### Short exercise
Write everything from the line containing "The height and" down through the end of the rows as a two-column CSV with the columns text and answer. Give one CSV line per row, put each value in a single quoted field with its line breaks turned into spaces, and leave the pictures out.

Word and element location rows
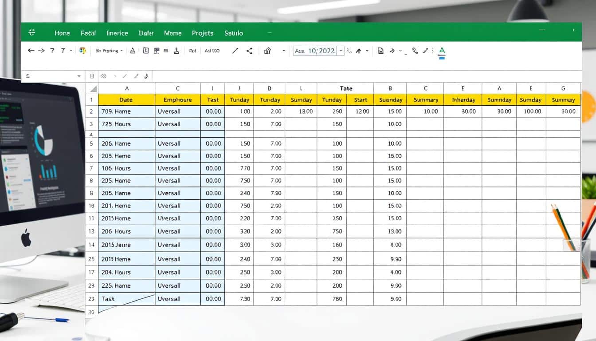
Task: Click the back arrow in the toolbar
Action: tap(31, 51)
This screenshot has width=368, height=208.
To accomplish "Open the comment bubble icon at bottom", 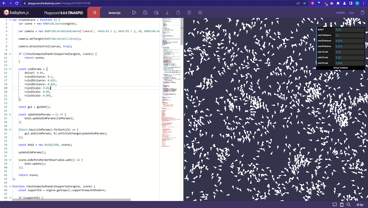I will tap(334, 204).
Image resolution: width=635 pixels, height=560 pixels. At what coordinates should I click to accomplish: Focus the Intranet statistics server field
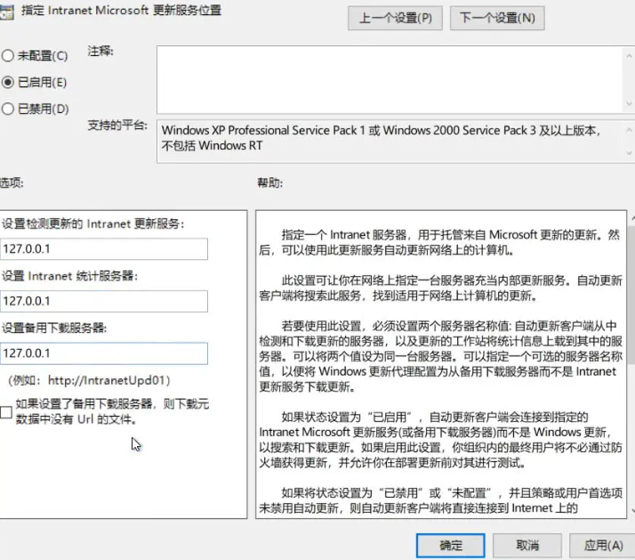pos(104,302)
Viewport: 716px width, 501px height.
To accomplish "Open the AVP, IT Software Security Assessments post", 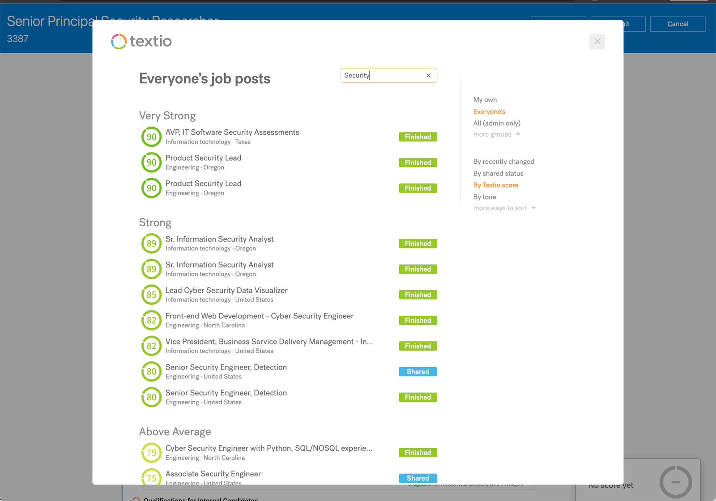I will coord(232,132).
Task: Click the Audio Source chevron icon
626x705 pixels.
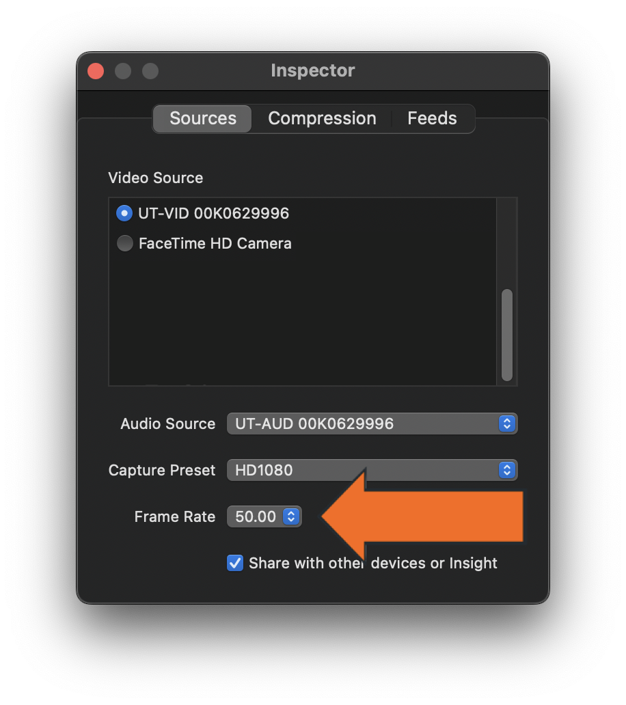Action: point(506,424)
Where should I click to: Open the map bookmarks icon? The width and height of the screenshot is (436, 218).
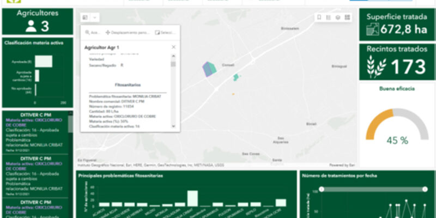click(319, 17)
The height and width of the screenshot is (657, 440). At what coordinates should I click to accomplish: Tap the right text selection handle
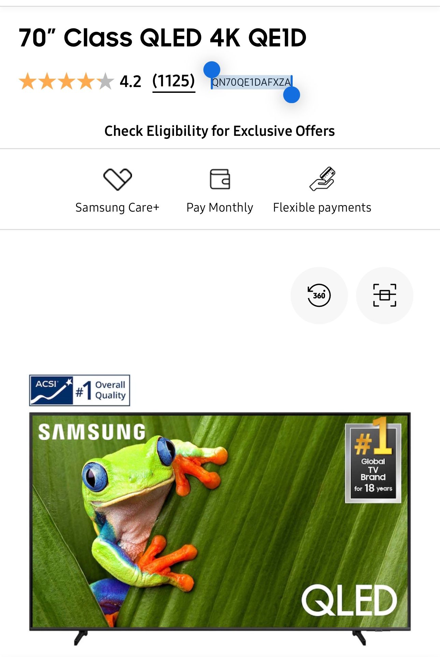tap(292, 95)
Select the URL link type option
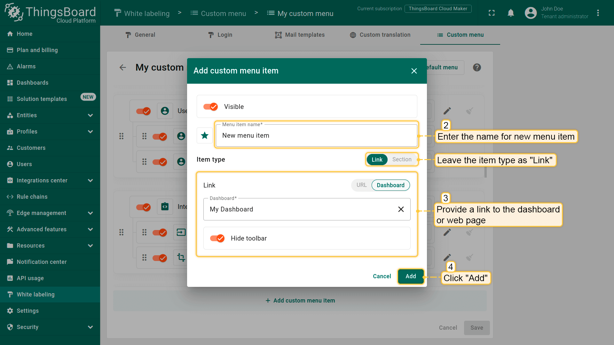 click(361, 185)
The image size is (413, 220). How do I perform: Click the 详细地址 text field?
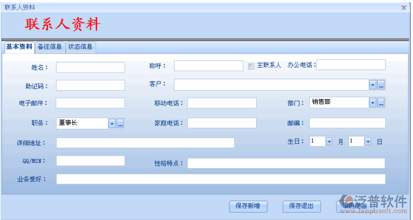145,142
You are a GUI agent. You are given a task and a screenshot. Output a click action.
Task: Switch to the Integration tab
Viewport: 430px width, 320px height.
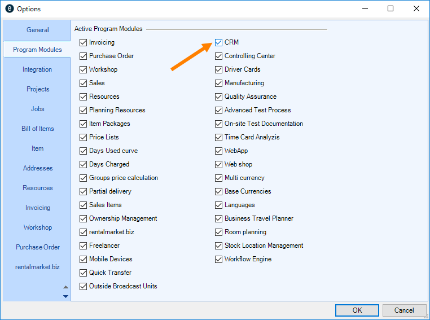pos(37,69)
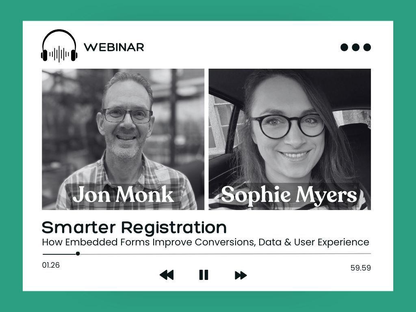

### Completed task
text,answer
"The height and width of the screenshot is (657, 440). At what coordinates should I click to accomplish: Tap the right text selection handle","tap(292, 95)"
"Select the URL link type option","click(361, 185)"
"The image size is (413, 220). How do I perform: Click the 详细地址 text field?","145,142"
"You are a GUI agent. You are given a task and a screenshot. Output a click action. Task: Switch to the Integration tab Viewport: 430px width, 320px height.","pos(37,69)"